Problem description> A single number is the answer here: how many lines of the entries contain "Annonce"?

Data records>
------------------------------------------------------------------------
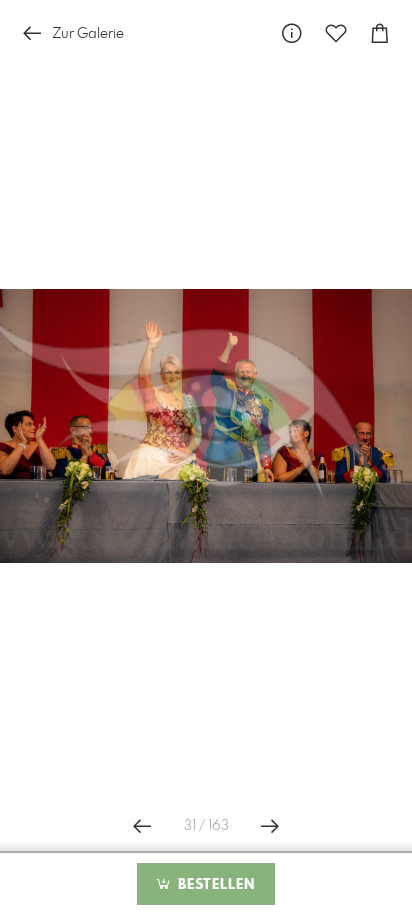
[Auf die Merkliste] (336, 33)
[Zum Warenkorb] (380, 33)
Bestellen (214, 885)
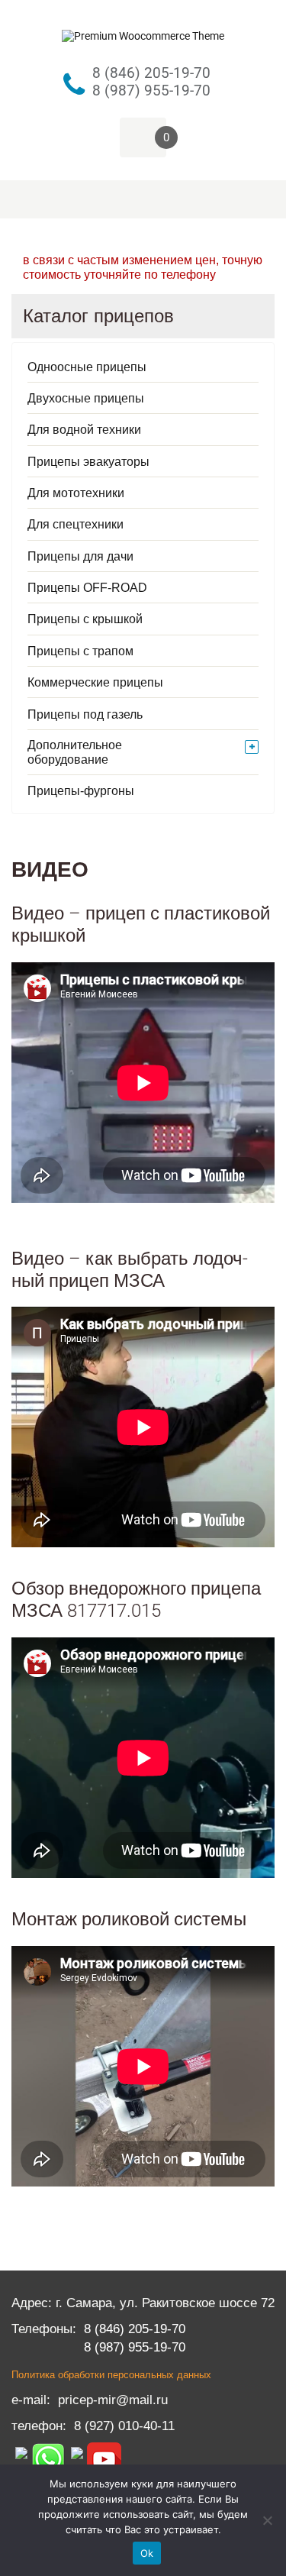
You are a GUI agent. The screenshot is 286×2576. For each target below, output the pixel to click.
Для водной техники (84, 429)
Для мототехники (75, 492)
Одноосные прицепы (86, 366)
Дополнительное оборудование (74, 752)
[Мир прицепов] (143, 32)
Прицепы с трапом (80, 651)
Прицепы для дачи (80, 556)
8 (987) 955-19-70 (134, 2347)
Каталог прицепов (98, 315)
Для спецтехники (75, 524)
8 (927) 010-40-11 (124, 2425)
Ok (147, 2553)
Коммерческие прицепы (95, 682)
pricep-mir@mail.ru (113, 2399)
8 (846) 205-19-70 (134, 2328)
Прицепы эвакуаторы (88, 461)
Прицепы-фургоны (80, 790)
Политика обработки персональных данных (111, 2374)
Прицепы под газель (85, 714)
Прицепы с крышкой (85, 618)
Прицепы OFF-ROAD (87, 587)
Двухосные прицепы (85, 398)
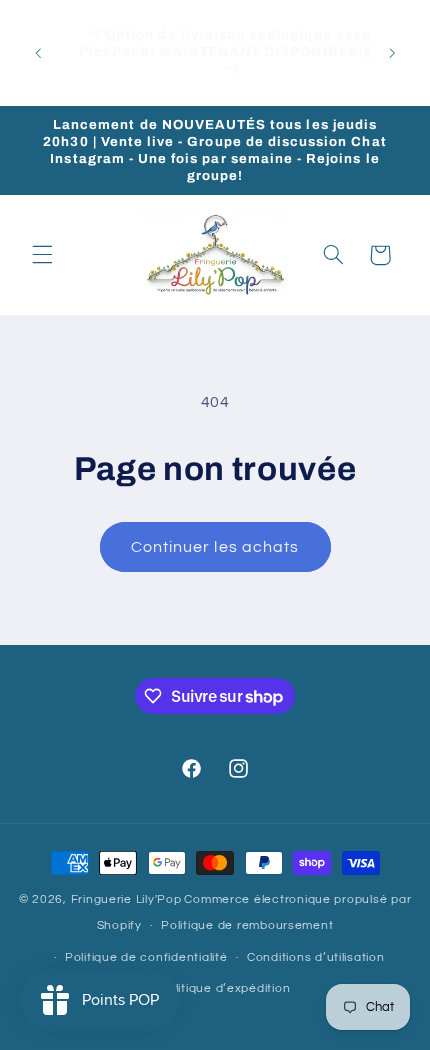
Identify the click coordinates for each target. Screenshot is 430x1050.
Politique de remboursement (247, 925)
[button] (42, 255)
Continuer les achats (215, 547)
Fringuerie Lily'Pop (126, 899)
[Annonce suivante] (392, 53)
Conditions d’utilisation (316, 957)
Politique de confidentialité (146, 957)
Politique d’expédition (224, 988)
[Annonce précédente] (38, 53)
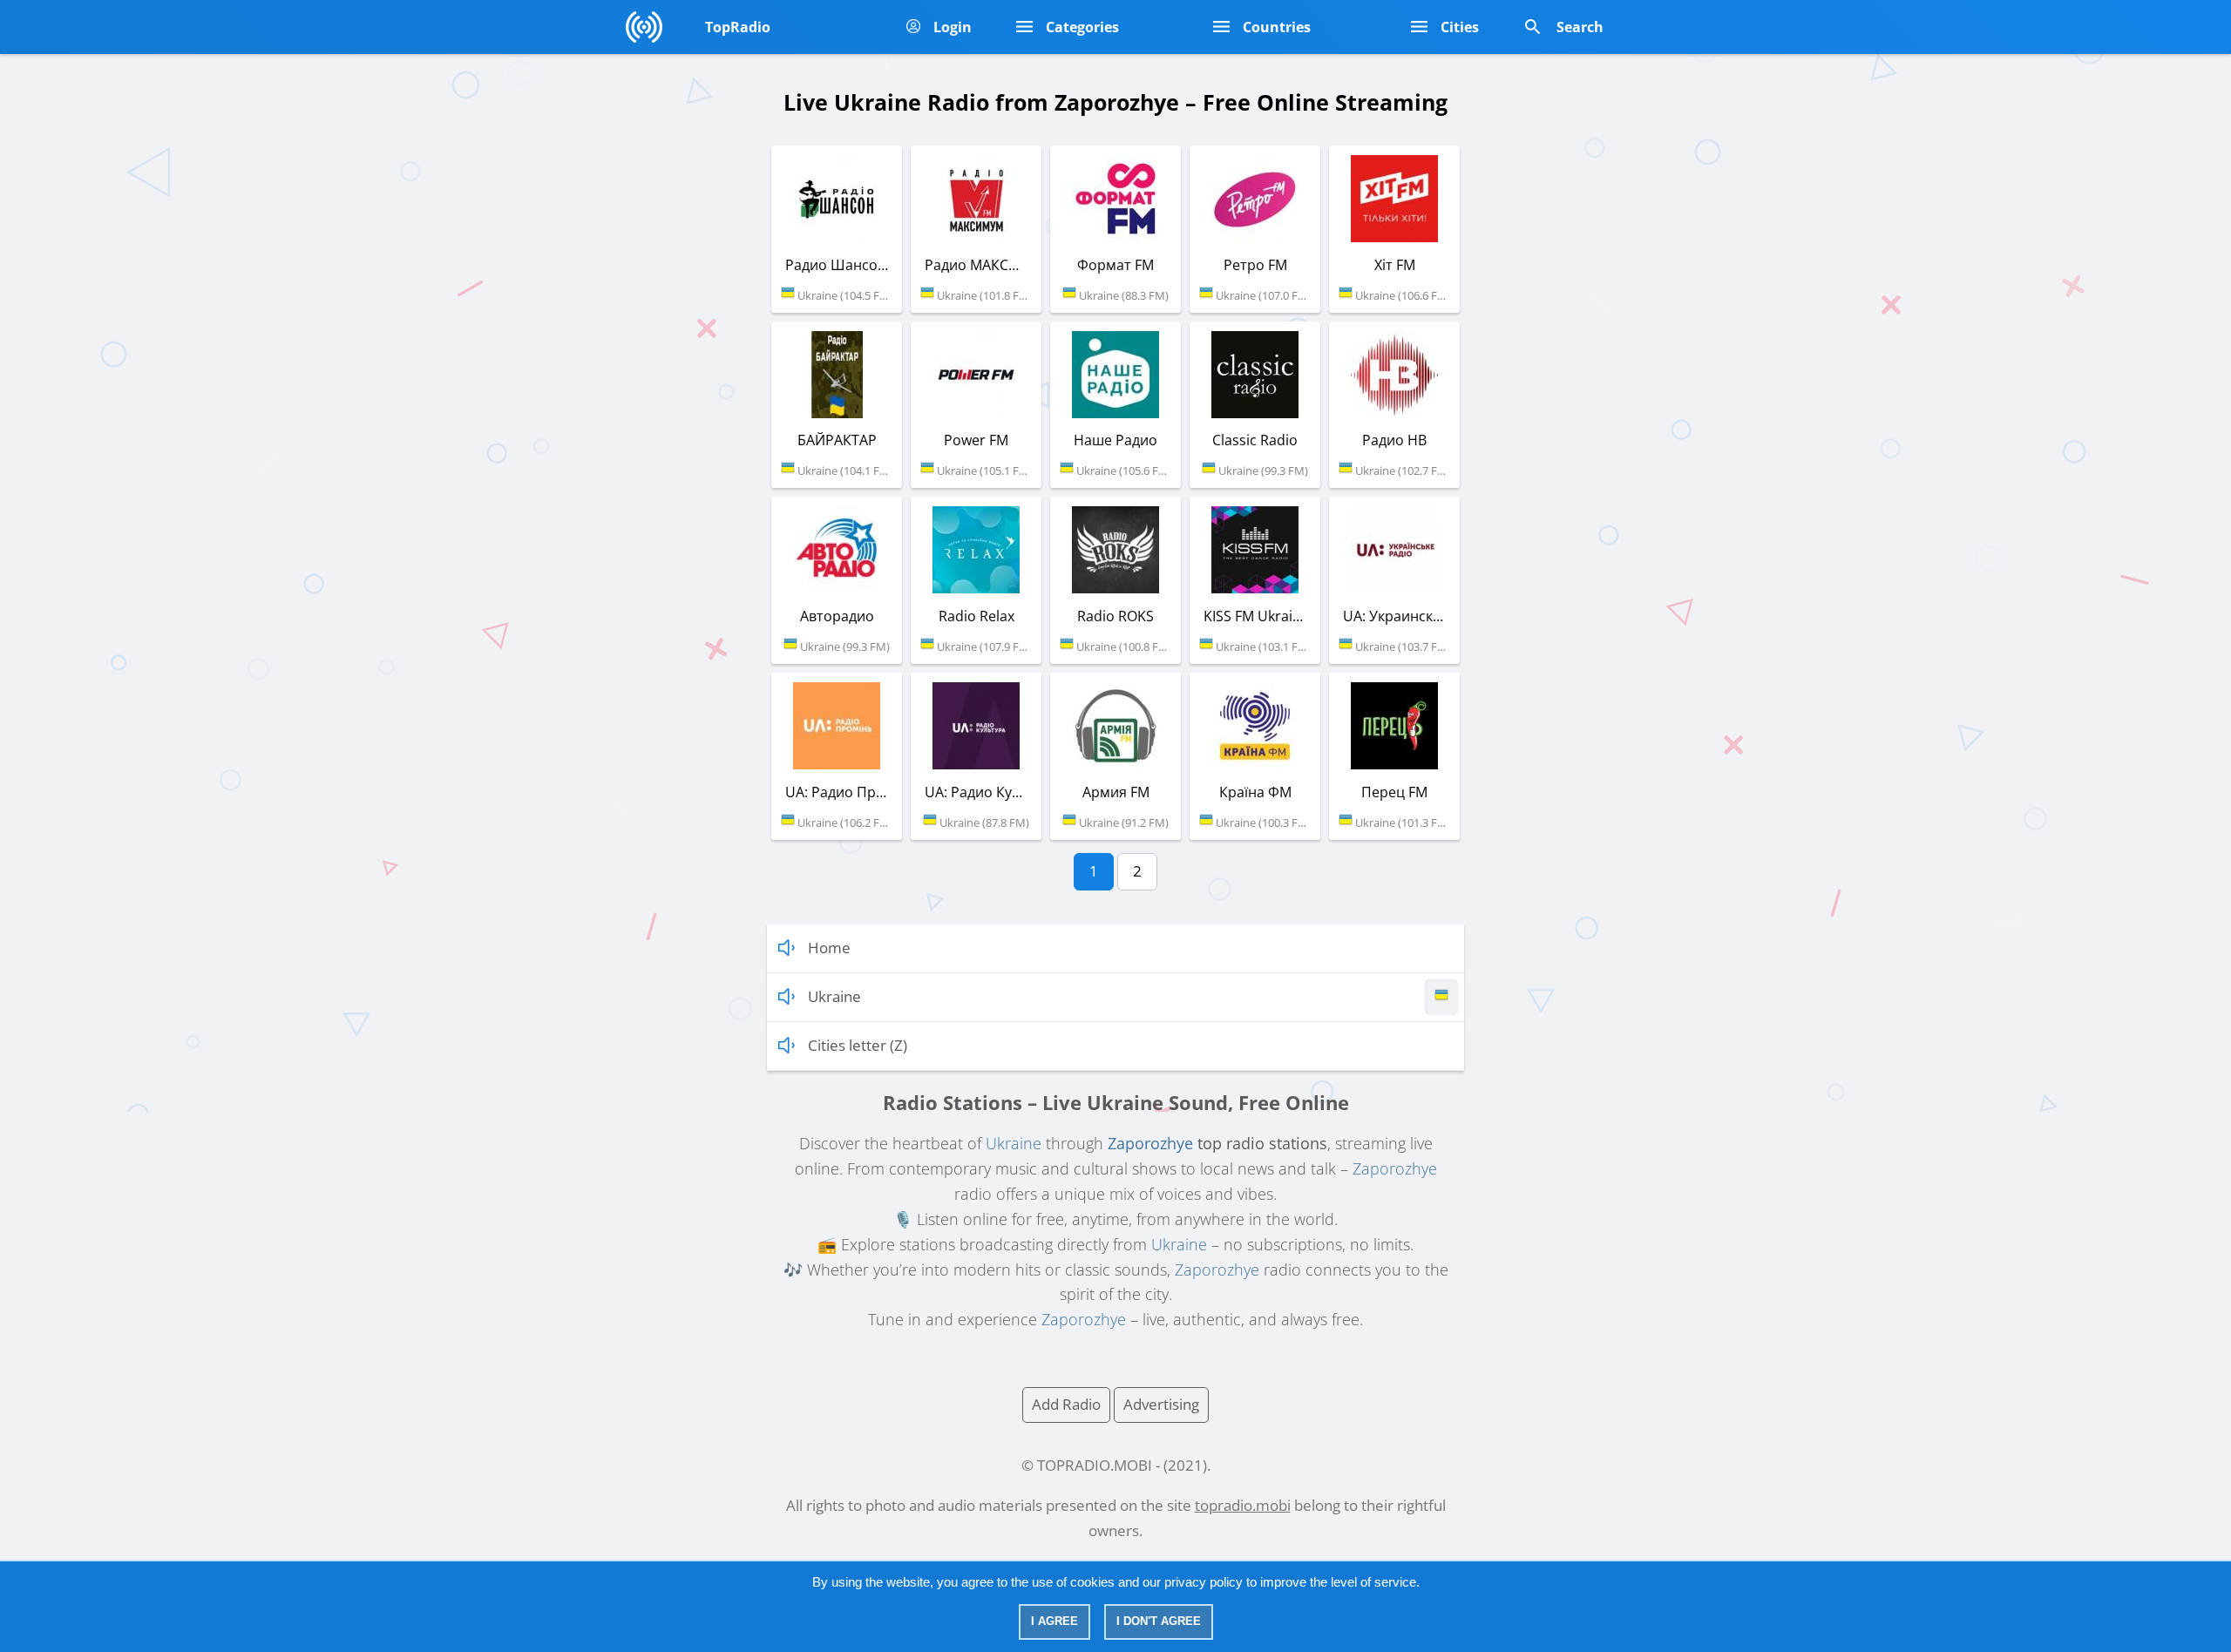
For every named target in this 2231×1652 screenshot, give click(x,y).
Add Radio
------------------------------------------------------------------------
Response area> 2